### Testo in esame
________________________________________

Recensione
Amaro e drammatico, ma anche grottesco e comico, ironico e appassionato, questo nuovo romanzo di Giuseppe Pontiggia racconta in prima persona il rapporto di un padre con un figlio disabile, la stupidità e l`incubo di una vana ricerca della normalità. Il padre, un giovane insegnante, mette a nudo le proprie oscillazioni tra responsabilità e fuga nei rapporti affettivi e nella vita interiore. Il suo insegnamento al figlio, dalla nascita alla adolescenza, si trasforma progressivamente nell`apprendimento di un`arte del vivere che il figlio scopre per sopravvivere alla minorazione. Intorno a questo asse del racconto si muove una folla di personaggi che incarnano le reazioni spesso sconcertanti di fronte allo `sconcerto` dell`handicap: medici impreparati e cinici, presidi ricattatori, congiunti temibili, Centri di recupero nonché di nevrosi; ma non mancano esempi di sconfinata dedizione (la moglie del narratore) e solidarietà altruistica (la maestra elementare e la psicologa) che smentiscono la tendenza diffusa a ignorare o svalutare l`azione del bene.
I bambini disabili, come suggerisce il titolo, nascono due volte: la prima li vede impreparati al mondo, la seconda è una rinascita affidata all`amore e alla intelligenza degli altri. Ma questa rinascita esige anche negli altri un cambiamento integrale nei confronti dell`handicap: un limite fisico o mentale che, direttamente o indirettamente, prima o poi, ci coinvolge tutti. E che - in un`epoca dove si esalta la sfida fine a se stessa come superamento del limite - impone la sfida più importante, che è la consapevolezza e l`accettazione del limite.
Il romanzo alterna dialoghi di immediatezza rivelatrice a riflessioni inesorabili, avvicenda avventurosi salvataggi in mare a luminosi viaggi mediterranei tra mito, turismo e disabilità, intreccia capitoli paradossali sulle nostre preghiere a ritratti di forte chiaroscuro.

________________________________________

### Dati in esame
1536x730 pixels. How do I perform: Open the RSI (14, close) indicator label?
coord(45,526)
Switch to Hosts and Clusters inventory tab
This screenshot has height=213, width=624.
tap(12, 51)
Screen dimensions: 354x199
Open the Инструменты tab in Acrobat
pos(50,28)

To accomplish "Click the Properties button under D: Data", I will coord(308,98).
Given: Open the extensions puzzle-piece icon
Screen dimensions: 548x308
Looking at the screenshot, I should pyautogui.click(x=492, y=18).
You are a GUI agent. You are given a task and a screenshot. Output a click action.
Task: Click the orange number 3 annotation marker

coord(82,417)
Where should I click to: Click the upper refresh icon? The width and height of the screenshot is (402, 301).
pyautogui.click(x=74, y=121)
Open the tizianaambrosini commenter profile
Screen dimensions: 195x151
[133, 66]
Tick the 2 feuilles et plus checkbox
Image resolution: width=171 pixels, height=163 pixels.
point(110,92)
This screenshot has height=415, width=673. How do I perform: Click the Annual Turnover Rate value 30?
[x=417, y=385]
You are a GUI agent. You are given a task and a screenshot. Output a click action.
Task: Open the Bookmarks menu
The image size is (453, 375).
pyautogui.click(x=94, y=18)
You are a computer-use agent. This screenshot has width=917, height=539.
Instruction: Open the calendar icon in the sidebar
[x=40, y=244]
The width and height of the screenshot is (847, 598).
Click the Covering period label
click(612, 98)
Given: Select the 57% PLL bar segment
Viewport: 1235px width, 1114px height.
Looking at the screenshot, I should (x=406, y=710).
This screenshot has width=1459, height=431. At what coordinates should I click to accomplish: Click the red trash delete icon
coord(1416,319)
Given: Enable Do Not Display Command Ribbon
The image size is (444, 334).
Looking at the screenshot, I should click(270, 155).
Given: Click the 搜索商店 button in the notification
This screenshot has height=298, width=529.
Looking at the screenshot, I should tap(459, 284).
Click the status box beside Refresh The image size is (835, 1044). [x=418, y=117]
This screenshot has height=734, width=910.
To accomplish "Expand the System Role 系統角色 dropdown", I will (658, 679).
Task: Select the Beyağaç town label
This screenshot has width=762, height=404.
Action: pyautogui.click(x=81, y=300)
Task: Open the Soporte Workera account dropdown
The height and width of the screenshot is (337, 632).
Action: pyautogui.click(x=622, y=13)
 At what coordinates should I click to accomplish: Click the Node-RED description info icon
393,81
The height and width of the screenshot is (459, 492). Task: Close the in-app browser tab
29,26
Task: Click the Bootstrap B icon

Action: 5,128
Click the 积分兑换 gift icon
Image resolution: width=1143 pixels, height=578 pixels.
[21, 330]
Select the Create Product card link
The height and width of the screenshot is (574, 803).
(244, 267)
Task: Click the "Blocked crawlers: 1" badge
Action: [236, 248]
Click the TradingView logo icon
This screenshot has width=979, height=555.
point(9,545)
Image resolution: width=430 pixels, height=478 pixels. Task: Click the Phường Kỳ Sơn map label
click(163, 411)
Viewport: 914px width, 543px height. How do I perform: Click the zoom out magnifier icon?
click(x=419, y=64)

________________________________________

### Consegna 1
Rispondi a queste domande sulla recensione:
(a) Che lavoro fa il padre che racconta la storia?
(b) Secondo la recensione, quante volte nascono i bambini disabili?
(c) Quali personaggi offrono esempi di solidarietà altruistica?
### Consegna 2
Aggiorna la recensione: riscrivi il passo da "Il romanzo alterna" fino a "di forte chiaroscuro." compreso, sostituendo "mediterranei" con "estivi".

### Risposta attesa 1
(a) È un giovane insegnante.
(b) Nascono due volte.
(c) La maestra elementare e la psicologa.

### Risposta attesa 2
Il romanzo alterna dialoghi di immediatezza rivelatrice a riflessioni inesorabili, avvicenda avventurosi salvataggi in mare a luminosi viaggi estivi tra mito, turismo e disabilità, intreccia capitoli paradossali sulle nostre preghiere a ritratti di forte chiaroscuro.